> TASK OBJECTIVE
Exact transcription of the following records is needed, with every picture dropped.

* * * * *

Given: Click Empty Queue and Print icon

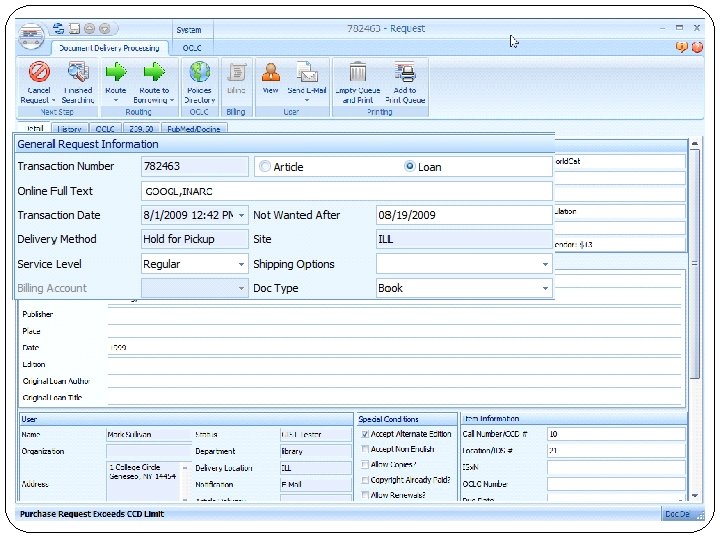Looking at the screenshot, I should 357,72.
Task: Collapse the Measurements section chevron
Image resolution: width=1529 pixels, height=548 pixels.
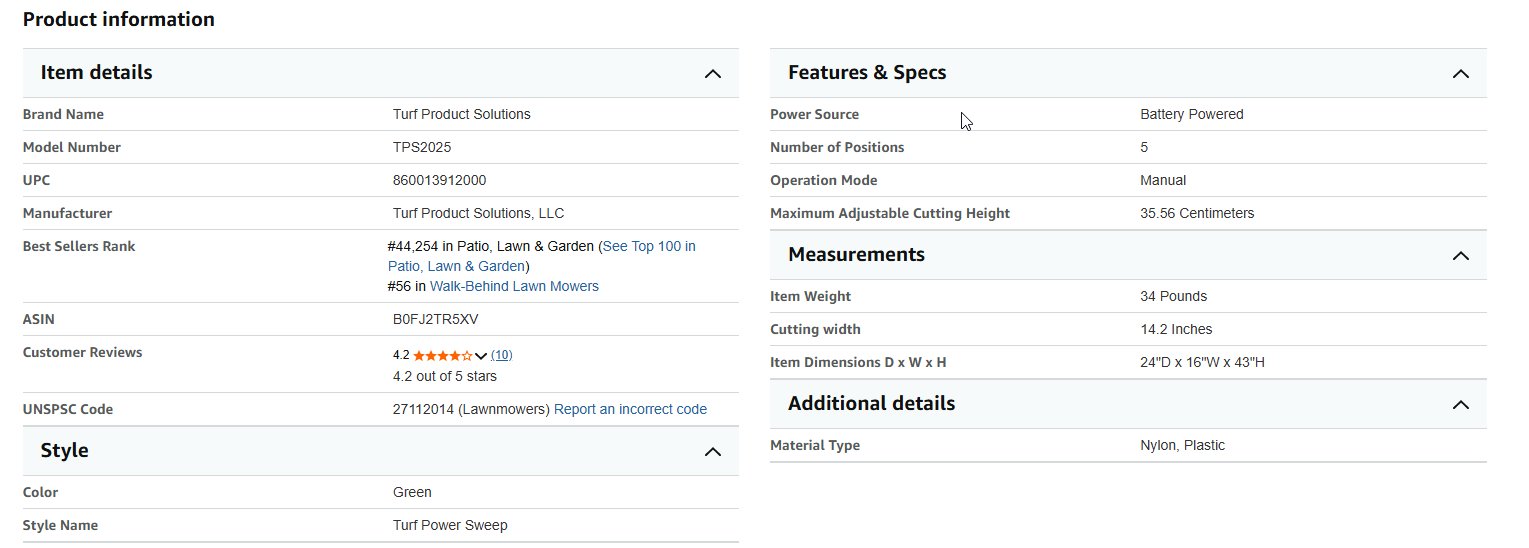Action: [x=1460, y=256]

* * * * *

> EXERCISE SOLUTION
Given: Click Empty Queue and Print icon

Looking at the screenshot, I should 357,72.
Task: Collapse the Measurements section chevron
Image resolution: width=1529 pixels, height=548 pixels.
Action: [x=1460, y=256]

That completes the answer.